Et c’est tout ! Visiblement, nous avons affaire à la culture superficielle des écoles de journalisme, des IEP ou Ecole de management. On cite, amis on n’a jamais lu autre chose que des résumés ou de courts extraits. En l’occurrence, les auteurs cités auraient pu donner à l’auteur une vraie base de structure, en lieu et place des rengaines lacrimales des Echos.

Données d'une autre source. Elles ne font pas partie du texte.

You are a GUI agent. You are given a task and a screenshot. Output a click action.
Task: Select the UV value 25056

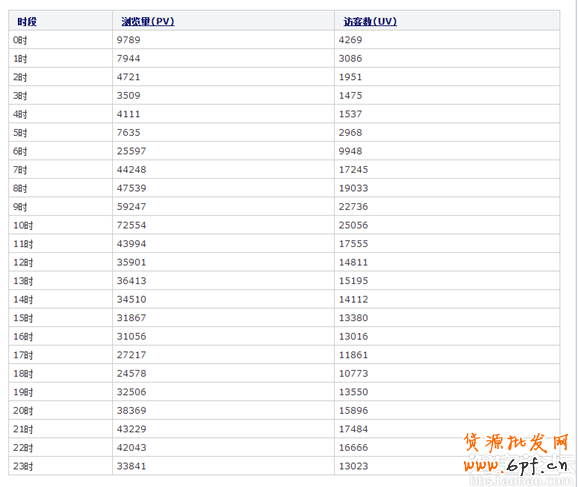click(x=354, y=225)
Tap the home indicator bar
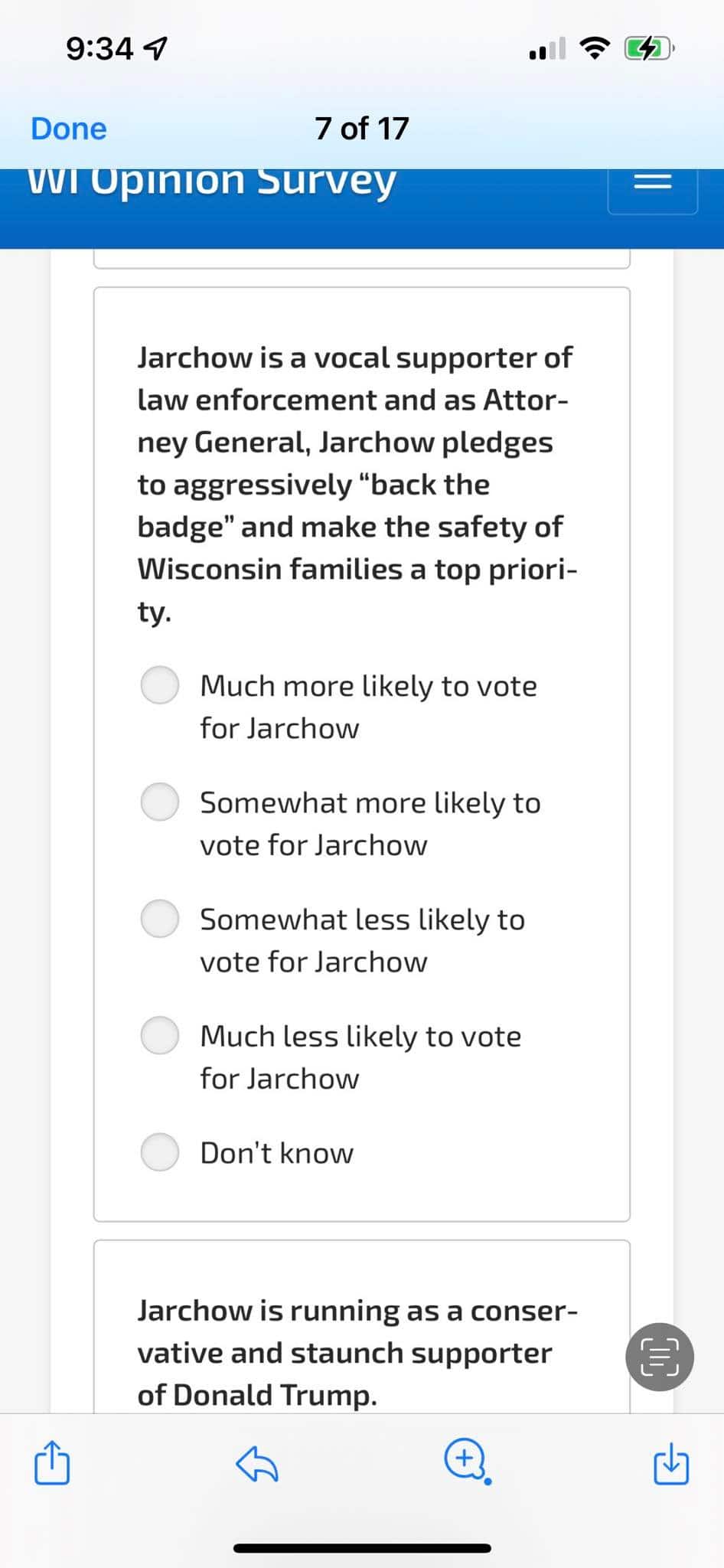 (362, 1547)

Car, il faut bien le constater, l’auteur est complètement passé à côté de son sujet, qui est pourtant de premier ordre aujourd’hui. Il le traite par le recours à la leçon de morale, en nous expliquant à maintes reprises que c’est le travail qui fait exister notre modèle social et que, si nous continuons à ne plus aimer le labeur, eh bien, nous serons privés de système social, comme els Américains. Bien sûr, cela est vrai, amis ne répond nullement au titre et sous-titre du livre. J’attendais une étude sérieuse de ce désamour avec le travail et la recherche de ce revirement. Au lieu de quoi j’ai dû subir le discours rabâché des journalistes de grands médias libéraux, toujours superficiel.

Bref, beau sujet, mais livre insignifiant, pour les arisons évoqués ci-dessus. On peut facilement se dispenser de cette lecture et relire les auteurs évoqués page 222, qui introduisent à une vraie réflexion sur la technique et le travail.

Jean-Michel Dauriac – Les Bordes – Février 2024.